Could you forgive the people who ate your grandfather?
There is a question you likely have never asked yourself!
In a 2003 article in The Telegraph entitled “Fijians killed and ate a missionary in 1867. Yesterday their descendants apologised,” Nick Squires, writing from Nubutautau, Fiji, wrote:
Tearful Fijian warriors in grass skirts and armed with clubs yesterday begged forgiveness from the descendants of an English missionary their ancestors killed and ate more than a century ago.

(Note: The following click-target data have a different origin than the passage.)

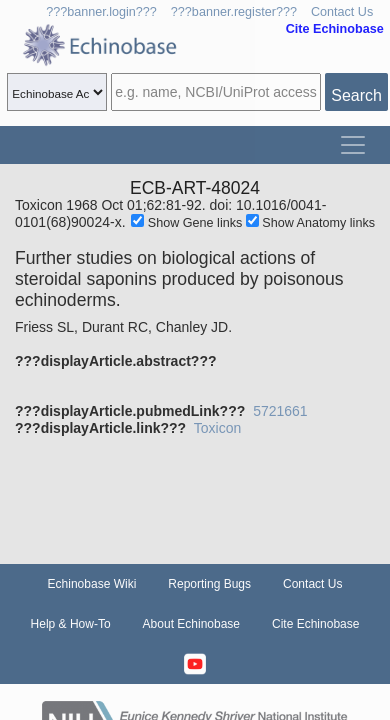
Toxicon (217, 428)
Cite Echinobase (315, 624)
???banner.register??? (234, 12)
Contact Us (342, 12)
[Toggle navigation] (353, 145)
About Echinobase (191, 624)
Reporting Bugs (209, 584)
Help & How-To (71, 624)
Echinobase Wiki (92, 584)
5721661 (280, 411)
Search (356, 95)
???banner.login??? (101, 12)
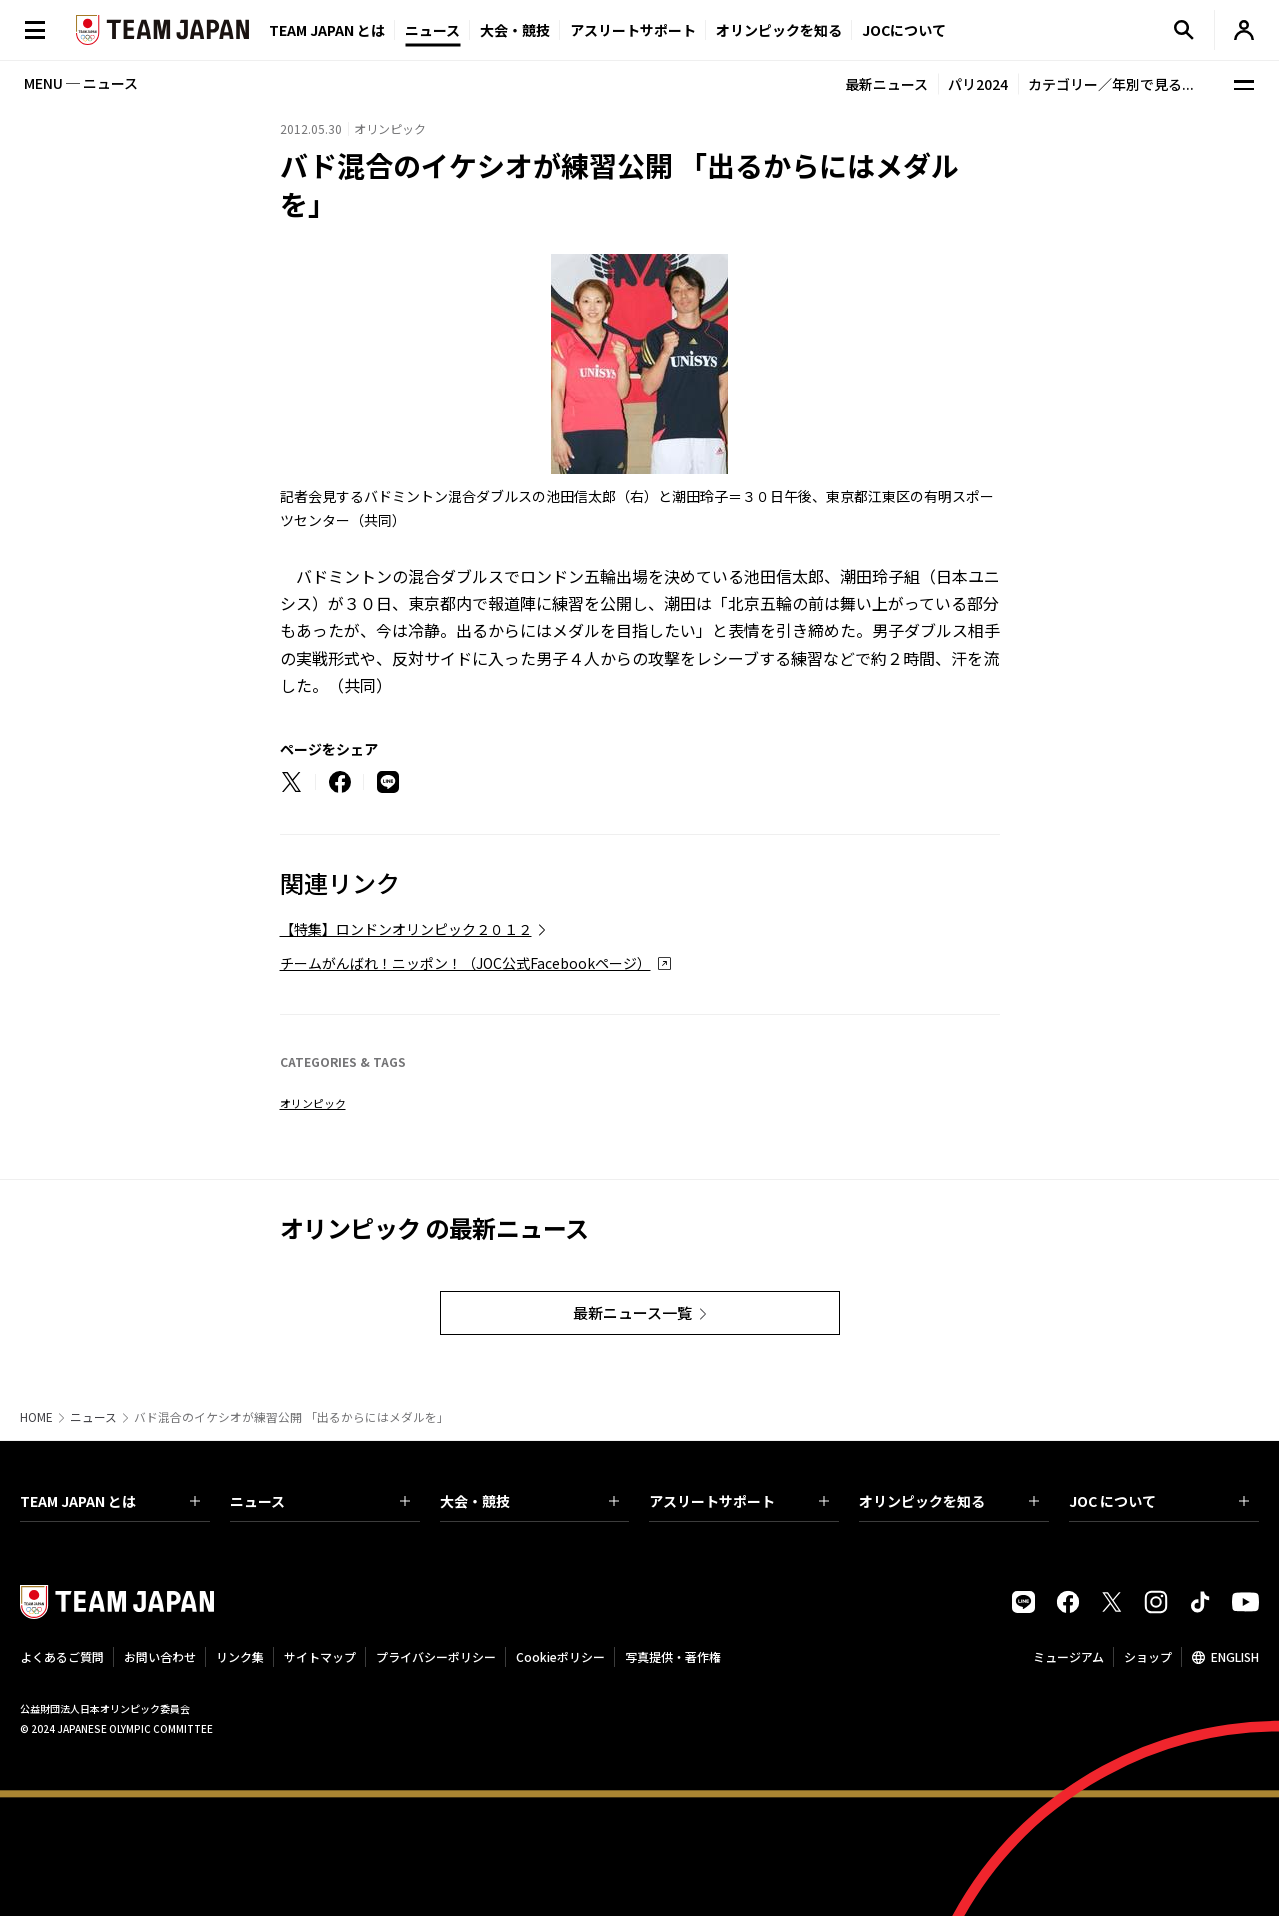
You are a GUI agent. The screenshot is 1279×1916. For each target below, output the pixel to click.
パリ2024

In an elaborate ceremony villagers presented woven mats, a dozen highly-prized whale’s teeth and a slaughtered cow to 10 Australian relatives of the Rev Thomas Baker, who was murdered, cooked and consumed while trying to spread Christianity in Fiji’s rugged highlands in July 1867.
Seven Fijian converts who were helping the 35-year-old missionary penetrate the mountainous interior of Viti Levu island were also clubbed to death, their bodies cut up on flat rocks and roasted.
“Thomas Baker died in this place and we need to confess our sins,” said a local woman, Elenoa Naiyaunisiga, 59. “It is time for repentance and an apology.”
Legend has it that Mr Baker, a Methodist minister born in Playden, Sussex, was murdered after breaking a taboo by taking a comb from a chief’s hair.
But historians say the real reason was resistance to the spread of Christianity and complex tribal politics. Mr Baker became the only white man to be eaten in Fiji, a former British colony once known as the Cannibal Isles.
He and his men were ambushed as they left a village early one morning. According to the sole survivor, a Fijian guide, Mr Baker had sensed danger and told his companions: “Boys, we shall be killed today. Let us go now.”
During the six-hour ceremony in the village of Nubutautau, overlooked by jungle-clad ridges and outcrops of black volcanic rock, locals implored his descendants to forgive them for his murder and help them lift a curse which they believe has blighted their lives.
Wiping away tears, the chief of the village, Ratu Filimone Nawawabalavu, offered gifts and kissed the cheek of Les Lester, 56, Mr Baker’s great-great-grandson.[1]
Richard John Neuhaus noted concerning this forgiveness ceremony:
The ceremony of reconciliation included the slaughter of a cow and the gift of 100 sperm whale teeth to the Rev. Baker’s descendants. At the end of the ceremony, the village chief, Ratu Filimoni Nawawabalavu, embraced the British visitors. He is the descendant of the chief who cooked the missionary.[2]
How fascinating! There were at least two fundamental realities at play in Nubutautau on this day: (1) the human need for forgiveness and (2) the astonishing power of forgiveness.
In 1 John 1, John concludes his first chapter with some astonishing words. He writes:
8 If we say we have no sin, we deceive ourselves, and the truth is not in us. 9 If we confess our sins, he is faithful and just to forgive us our sins and to cleanse us from all unrighteousness. 10 If we say we have not sinned, we make him a liar, and his word is not in us.
In these three verses we find the biblical grounding for the great line from the creed we are considering today: “I believe in the forgiveness of sins.”